What scares you ?

To be aware of it is the scariest thing in the universe --- If it exists outside our perception.  Awareness that we are nothing compared to the size of the universe and our time of existence in this universe is less than the blink of a cosmic eye. Awareness that our senses are drastically limited to perceive the true nature of the universe. Awareness that any amount of scientific knowledge won’t be enough for us to differentiate if the universe is subjective or objective, that we're pre-programmed or we have a free will, that we are created or are we the  result of some random events (or experiment). For me this is my broad view.  At a more personal level what scares you.

  • Are you a bot or at a troll farm or something? Give it rest.

  • amen (secular-ly speaking)

  • wow, more a scene for a Hitchcock film than a beach!

  • Yes this is also a fear for me. I had low income housing that burned down. I don't know where I'll go now and it does, sometimes scare me.

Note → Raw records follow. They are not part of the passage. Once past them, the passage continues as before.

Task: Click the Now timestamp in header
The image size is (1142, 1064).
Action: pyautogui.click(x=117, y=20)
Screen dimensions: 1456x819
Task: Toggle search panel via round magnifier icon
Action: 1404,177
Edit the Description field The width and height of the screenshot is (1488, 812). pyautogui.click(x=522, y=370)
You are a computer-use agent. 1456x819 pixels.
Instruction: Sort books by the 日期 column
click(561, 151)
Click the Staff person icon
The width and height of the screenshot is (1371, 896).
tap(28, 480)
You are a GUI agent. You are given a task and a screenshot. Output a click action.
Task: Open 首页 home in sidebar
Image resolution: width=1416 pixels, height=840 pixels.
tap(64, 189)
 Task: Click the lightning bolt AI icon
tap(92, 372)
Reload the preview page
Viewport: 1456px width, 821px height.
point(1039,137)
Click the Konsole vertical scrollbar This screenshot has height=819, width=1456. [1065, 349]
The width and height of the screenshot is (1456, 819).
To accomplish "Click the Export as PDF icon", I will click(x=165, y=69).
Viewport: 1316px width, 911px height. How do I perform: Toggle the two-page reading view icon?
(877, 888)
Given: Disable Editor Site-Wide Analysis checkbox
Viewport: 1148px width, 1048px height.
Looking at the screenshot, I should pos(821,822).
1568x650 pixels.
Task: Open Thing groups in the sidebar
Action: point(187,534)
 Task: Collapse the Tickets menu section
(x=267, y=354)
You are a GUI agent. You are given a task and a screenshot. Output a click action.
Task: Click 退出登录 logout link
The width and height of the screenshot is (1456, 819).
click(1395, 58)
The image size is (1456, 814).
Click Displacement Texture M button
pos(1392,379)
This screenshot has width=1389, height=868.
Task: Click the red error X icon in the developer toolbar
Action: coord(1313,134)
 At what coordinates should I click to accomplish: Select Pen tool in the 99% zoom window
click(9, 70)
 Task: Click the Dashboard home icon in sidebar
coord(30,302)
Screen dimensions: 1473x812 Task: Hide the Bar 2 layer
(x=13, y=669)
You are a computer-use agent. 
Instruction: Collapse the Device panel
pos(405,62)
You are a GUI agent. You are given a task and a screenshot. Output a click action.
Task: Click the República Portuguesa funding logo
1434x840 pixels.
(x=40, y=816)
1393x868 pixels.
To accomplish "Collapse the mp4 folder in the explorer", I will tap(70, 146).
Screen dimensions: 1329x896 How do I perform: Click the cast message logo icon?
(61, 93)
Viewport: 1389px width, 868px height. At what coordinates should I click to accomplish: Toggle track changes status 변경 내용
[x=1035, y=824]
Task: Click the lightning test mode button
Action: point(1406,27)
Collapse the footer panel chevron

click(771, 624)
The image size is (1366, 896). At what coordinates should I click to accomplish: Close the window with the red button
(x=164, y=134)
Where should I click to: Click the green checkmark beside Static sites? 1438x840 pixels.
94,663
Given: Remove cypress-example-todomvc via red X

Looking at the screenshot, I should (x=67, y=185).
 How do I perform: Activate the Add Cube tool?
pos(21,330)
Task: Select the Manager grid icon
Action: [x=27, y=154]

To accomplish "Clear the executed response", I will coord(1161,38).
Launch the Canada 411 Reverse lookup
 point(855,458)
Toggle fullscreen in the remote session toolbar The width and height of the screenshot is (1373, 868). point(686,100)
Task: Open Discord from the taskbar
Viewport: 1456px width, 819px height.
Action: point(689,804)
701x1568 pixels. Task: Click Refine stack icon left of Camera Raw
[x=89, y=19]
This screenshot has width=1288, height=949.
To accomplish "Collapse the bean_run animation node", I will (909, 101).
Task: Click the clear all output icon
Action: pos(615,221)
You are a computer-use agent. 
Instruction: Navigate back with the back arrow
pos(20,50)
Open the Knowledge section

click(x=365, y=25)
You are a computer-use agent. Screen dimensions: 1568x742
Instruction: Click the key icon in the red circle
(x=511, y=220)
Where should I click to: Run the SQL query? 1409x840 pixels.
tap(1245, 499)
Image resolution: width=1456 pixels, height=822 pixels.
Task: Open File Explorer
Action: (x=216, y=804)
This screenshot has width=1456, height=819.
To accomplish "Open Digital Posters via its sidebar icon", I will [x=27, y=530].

  • You mean you are you afraid of being stupid?

  • Caelus wrote; "..because from that one word i know their hateful view on me already.."

    geez.. paranoid much?

  • Talking to people who I don't know but need for some social service or medical need.

  • I don’t understand what’s going on in a situation when confronted by someone.

    I had a strange confrontation walking my dog in the direction of three neighbours having a chat of which two was a married couple. I stopped to join in (a rarety as I don't usually)  The wife directed a comment to me that I did not hear properly owing to my tinnitus. Her husband immediately jumped in saying "that was a kick in the guts" I didn't wish to cause a ruction in front of the third neighbour by asking the wife to repeat what she had said so I ignored it. This confirmed for me what I already knew, and what I had stated in a much earlier thread. I have no problem with 121 engagement however two or more people in a group is a totally different dynamic and it usually singles me out in some negative way with a focus on my accent, or my origins, or my reluctance to engage socially owing to the first two focal points.

  • Bigotry and fundamentalism in people, simply because of the repercussions and the awful things people will say and do because of their beliefs.

    Yes, very scary and dangerous, especially now more so that we live in a world where opinion is valued more than facts.

  • Hi Ann.

    I can substitute the word "scared" in your post with the words "occasionally conscious."

    I'm glad to be this way because being aware (even occasionally) reminds me to keep checking for ways and means to improve my life.

    There's a piece of "stupid-o-clock" motivational positivity for myself.....thanks for the catalyst Ann.  Happy Sunday.

  • Failure. though I also go through existential crisis which can lead to terrifying thoughts. I am scared of being lazy and stupid and not trying hard enough and messing up my life. I am scared that I upset people or that I get things wrong. I am scared of being alone. 

  • Well they developed as I was approaching 30 so it feels like aging to me. I before 28 I just didn’t even need glasses. Ageing is a process, it doesn’t only apply to things that happen after you’re 60.

  • For me big crowds scare me and when I don’t understand what’s going on in a situation when confronted by someone.

  • a dialogue of beauty and love,

    explore this symposium of beauty and love:

    llresearch.org and how we fit in the big picture.

  • I think what scares me is not being able to relax, relatively, and find a way of working to somewhere near the level I am capable of - which is to say. I know how great I am as a human, how unique, but I am scared that I cannot share any of that, in any way in the commercial world.  In the same direction I am scared that I will not be able to share my wild, insane, freewheeling, love-filled spontaneity with anyone - friends or lovers - its something I’ve always wanted and never really got near, because its sort of hard explaining to people what makes me tick.

    On the plus side, the following things don’t scare me very often:

    1. Death - well in the moment it does, then I remind myself that death is really just the thought of death and in the hierarchy of things that bother my mind, it comes pretty low on the totem poll, because once you have let that thing go, and seen that you can actually let go of it, then it makes many situations easier where fear of death might sort of get in the way or cramp my style.  Not that I go looking for death, but if it happens to rear its head, I can take it as something that happens but if I’m happy doing what I want in life and going in a direction that I think is worthy and creative, then I’ll pay the price or take the consequences, if I have to.
    2. My Insignificance in the sight of the enormity of it all - well yes, my mind is a candle flickering in the wind of the enormity of the vast cosmic mind, the meagre spark of what makes me who I am counts for nothing, I am a product of the whole, I am a product of the collective, apart from the fact I am not - the greatest principle of the universe, beauty, beats strongly in me, and having seen the beauty of myself and the beauty of universe, and the potential beauty of what conscious intelligence might became over the millennia, how the great dialogue between all conscious beings might rapidly evolve to the point where the endless dialogue we all partake in every day of our lives, become a dialogue, not of truth, or territory, or power, but a dialogue of beauty and love, where we say things not because they are true, or make us money, but purely because they are beautiful, interesting, challenging, fascinating, maddening and have never been said before.